» **STATED EXERCISE**:
Rewrite the Fund Watch report from "The MM Consistency" up to and including "3-year track record.", changing "rolling 3 years" to "over a rolling three-year period" wherever it occurs.

Insights

Fund Watch Q2 2024

Fund Watch uses our team’s process to highlight the past quarter’s developments in the fund world. It is fact-based and uses performance analysis techniques which form part of our investment process.

All data is from Lipper for Investment Management, using the Investment Association (IA) sectors and is calculated in total return terms in sterling for periods ending 30th June 2024.

This quarter’s report includes the following analysis:

  • The CT MM Consistency Ratio – highlighting the surprisingly limited number of funds beating their peers on a regular basis. 
  • Tops and Bottoms – the ultimate winners and losers over the quarter.
  • Sector Skews – the best and worst of the 56 IA sector averages.
  • Risky Business – a look at the leading funds for combining first class longer-term returns with the lowest levels of volatility.

The MM Consistency Ratio

Top quartile performance rolling 3 years: 1.90%

Source: Lipper, as at 30.06.2024, percentage growth, total return.

Above average performance rolling 3 years: 17.9%

Source: Lipper, as at 30.06.2024, percentage growth, total return.

The CT MM Consistency Ratio

Here we conduct a review of the 12 major market sectors, filtering those funds that are consistently above average in each of the last three 12-month periods, and for a harder test those consistently top quartile. In the 12 main sectors researched, there are currently 1,440 funds with a 3-year track record.

  • The CT MM Consistency Ratio for top quartile returns over three years to the end of Q2 2024 fell to 1.9%. This quarter only 28 funds achieved the feat in the selected universe, driving a fall in the CT MM Consistency Ratio which stood at 2.7% in Q1. The CT MM Consistency Ratio now sits marginally below the typical range over time we have been running this research  of c.2-4%.
  • Continuing its strong track record as per previous reports, the IA Japan sector boasts the highest percentage of top quartile funds at 9%, although this is down from 11.8% in the previous publication. The next best was the IA UK Smaller Companies sector with 4.8% of funds. The consistently low scoring camp this quarter includes IA North American, £ Corporate Bond and UK All Companies, with no single fund in these sectors achieving top quartile returns over the three respective periods. A further three sectors only had one fund achieve top quartile returns consistently in the three consecutive 12 month periods analysed.
  • Lowering the hurdle rate to above median in each of the last three 12-month periods saw only a modest fall versus last quarter to 17.9% with 258 of the 1,440 funds delivering above median returns consistently, compared to 18.1% of funds last quarter.
  • The IA Japan sector continued to have the most consistently above average funds with 31.3% achieving this feat. The IA UK Smaller Companies sector was second with 23.8% of its funds consistently generating above median returns. A close third and storming up the table was IA Asia Pacific ex Japan sector with 23.7%, up from only 15.4% in the last report. The IA £ Strategic Bond sector yielded the lowest ratio of consistent performers, with only 13% funds above median on a year-on-year on-year basis.

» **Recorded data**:
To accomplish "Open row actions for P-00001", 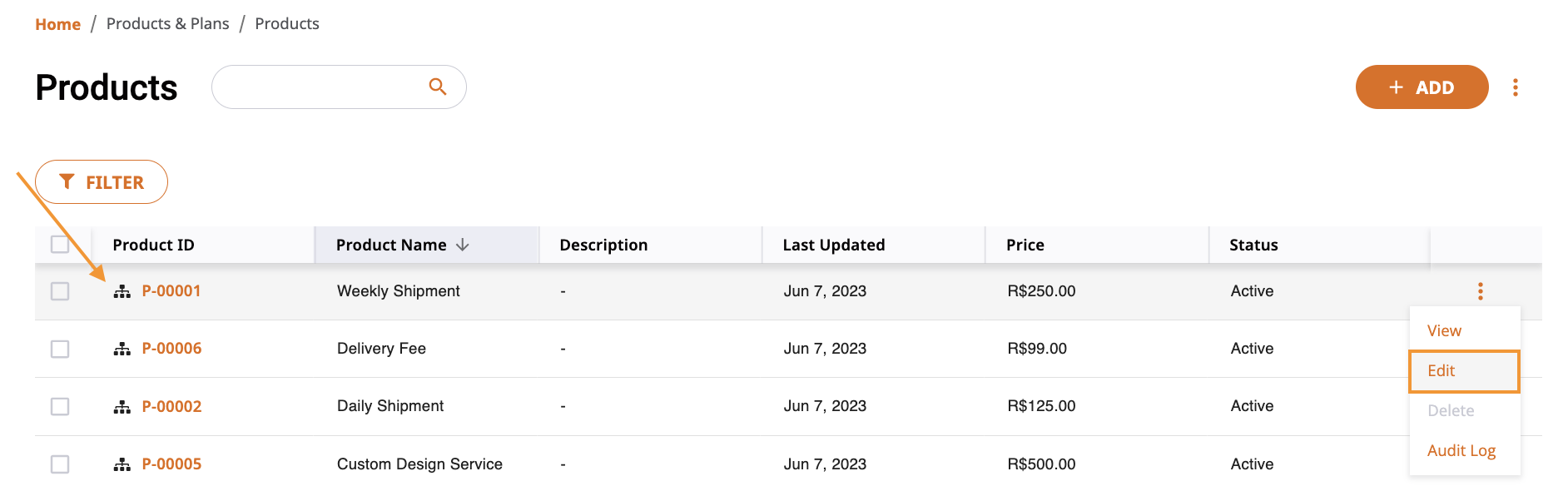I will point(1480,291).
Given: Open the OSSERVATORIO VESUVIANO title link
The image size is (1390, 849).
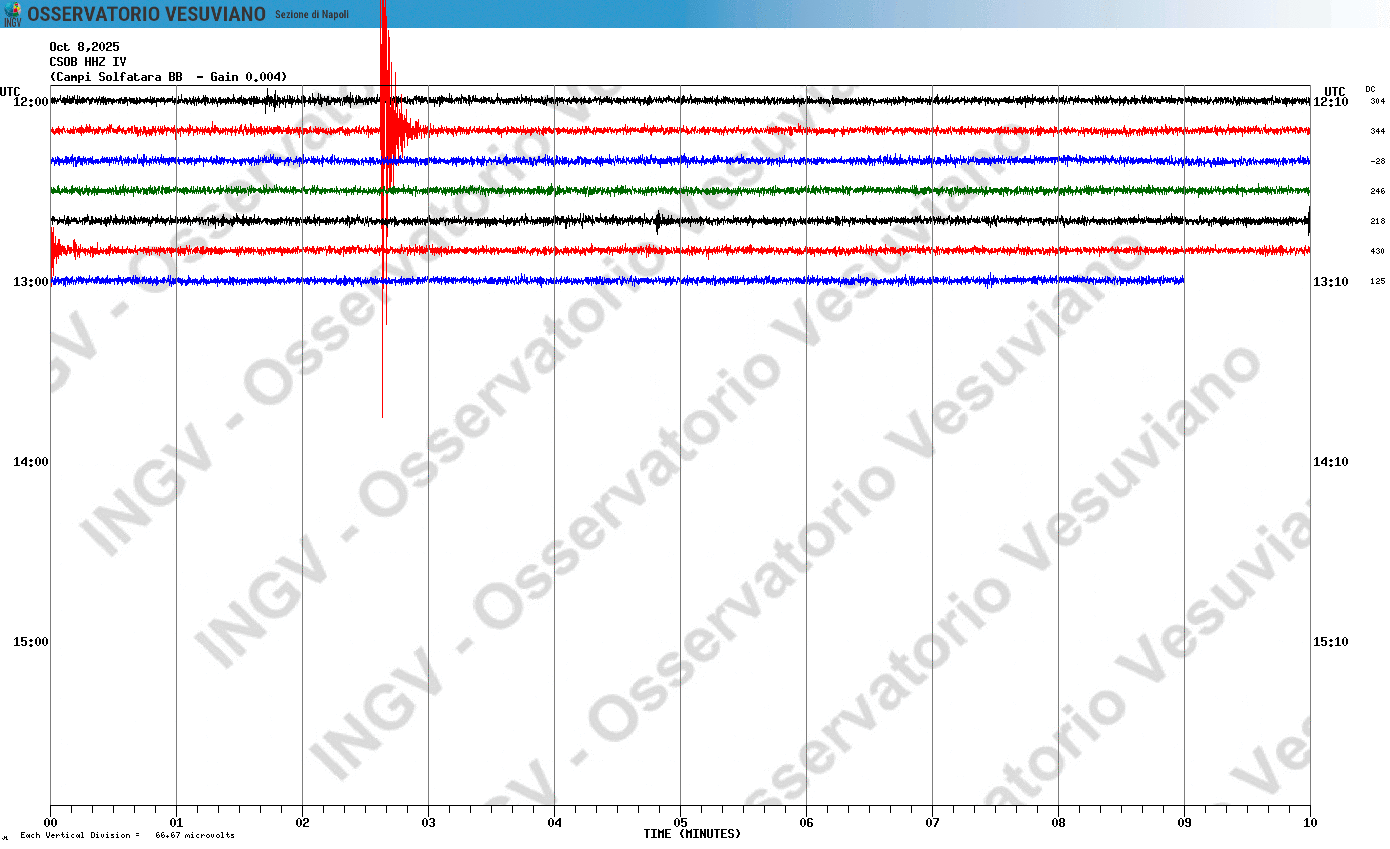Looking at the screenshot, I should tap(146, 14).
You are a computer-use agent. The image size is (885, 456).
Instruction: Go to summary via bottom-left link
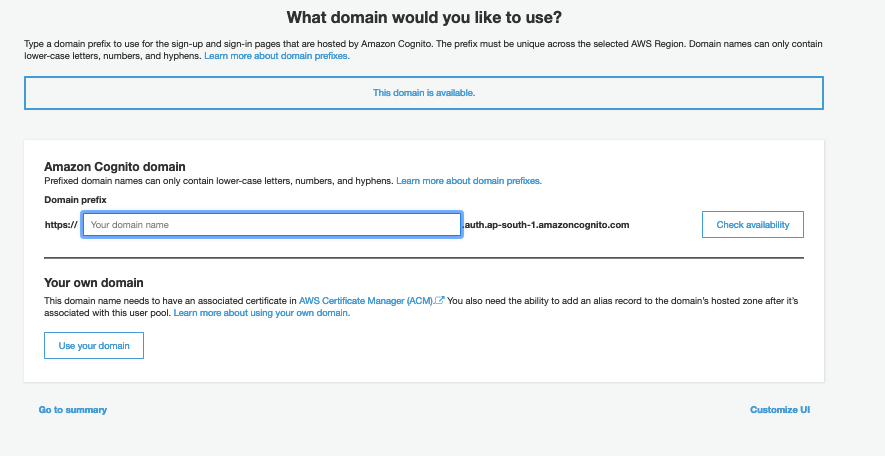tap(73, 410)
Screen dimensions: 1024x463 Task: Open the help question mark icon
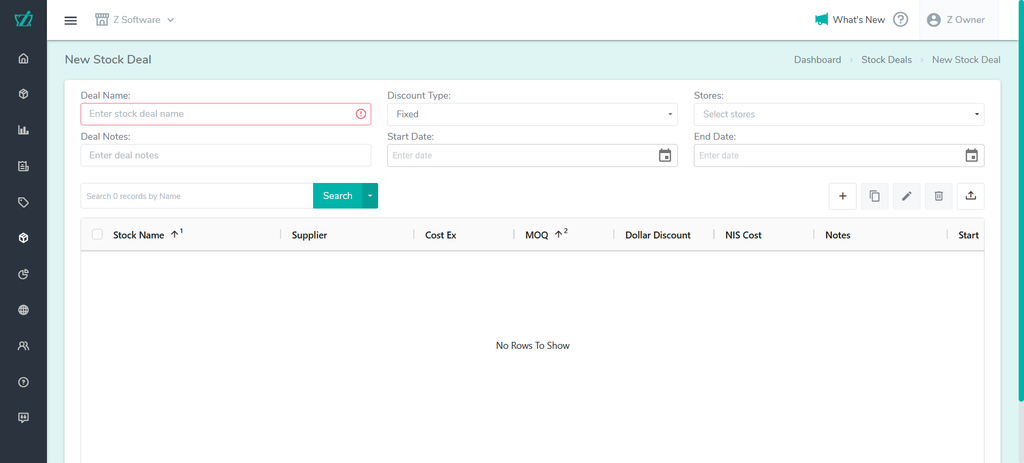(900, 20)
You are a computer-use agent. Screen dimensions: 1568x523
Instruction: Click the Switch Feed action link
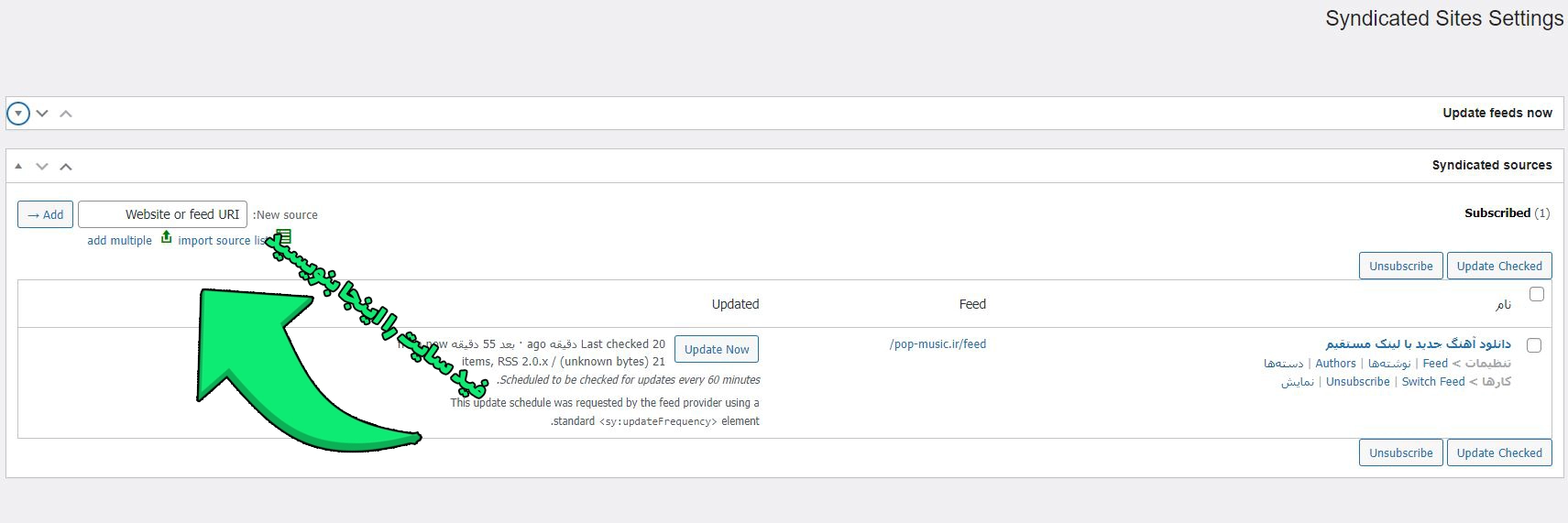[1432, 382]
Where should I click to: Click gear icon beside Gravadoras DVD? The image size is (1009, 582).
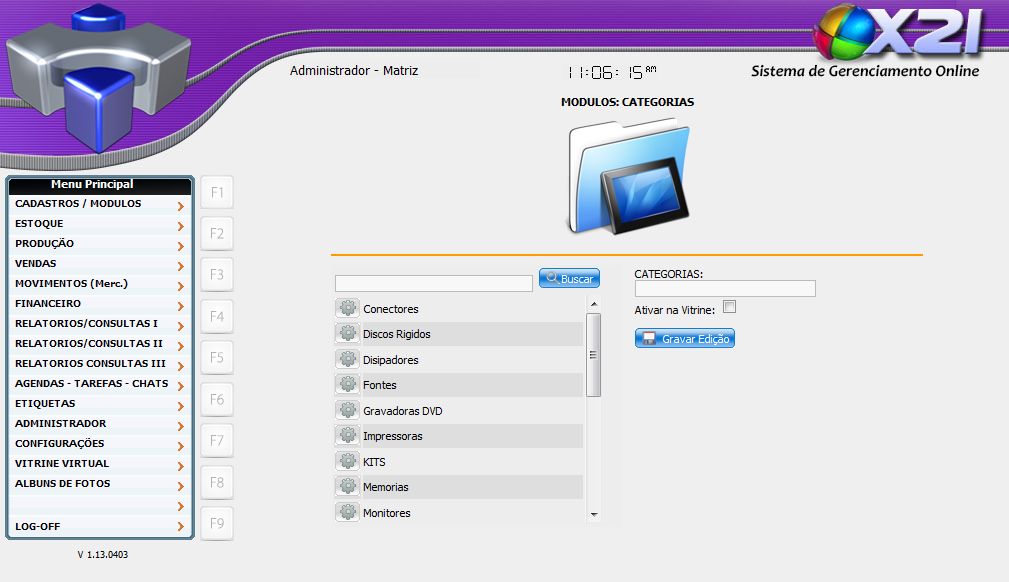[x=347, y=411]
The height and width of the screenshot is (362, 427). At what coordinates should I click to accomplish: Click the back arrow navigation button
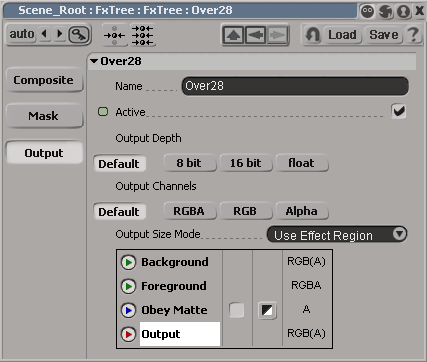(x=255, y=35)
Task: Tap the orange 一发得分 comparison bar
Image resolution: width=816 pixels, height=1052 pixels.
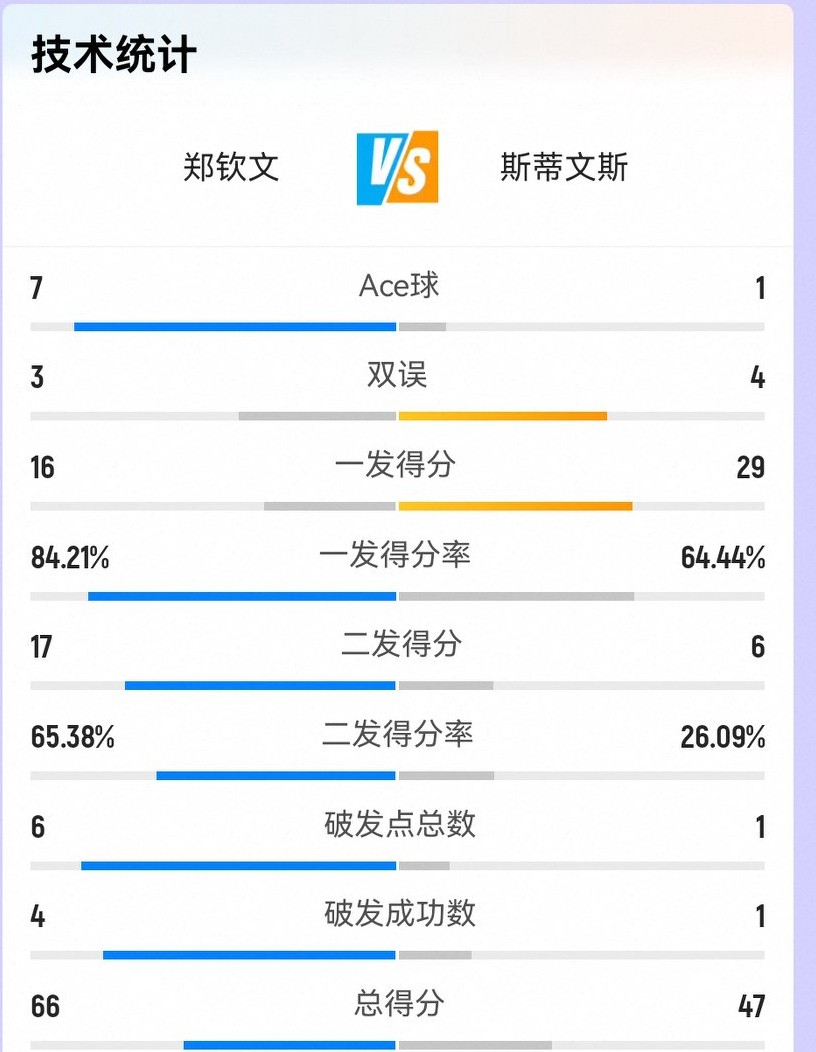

» **SOLUTION TO THIS TASK**:
The MM Consistency Ratio

Top quartile performance over a rolling three-year period: 1.90%

Source: Lipper, as at 30.06.2024, percentage growth, total return.

Above average performance over a rolling three-year period: 17.9%

Source: Lipper, as at 30.06.2024, percentage growth, total return.

The CT MM Consistency Ratio

Here we conduct a review of the 12 major market sectors, filtering those funds that are consistently above average in each of the last three 12-month periods, and for a harder test those consistently top quartile. In the 12 main sectors researched, there are currently 1,440 funds with a 3-year track record.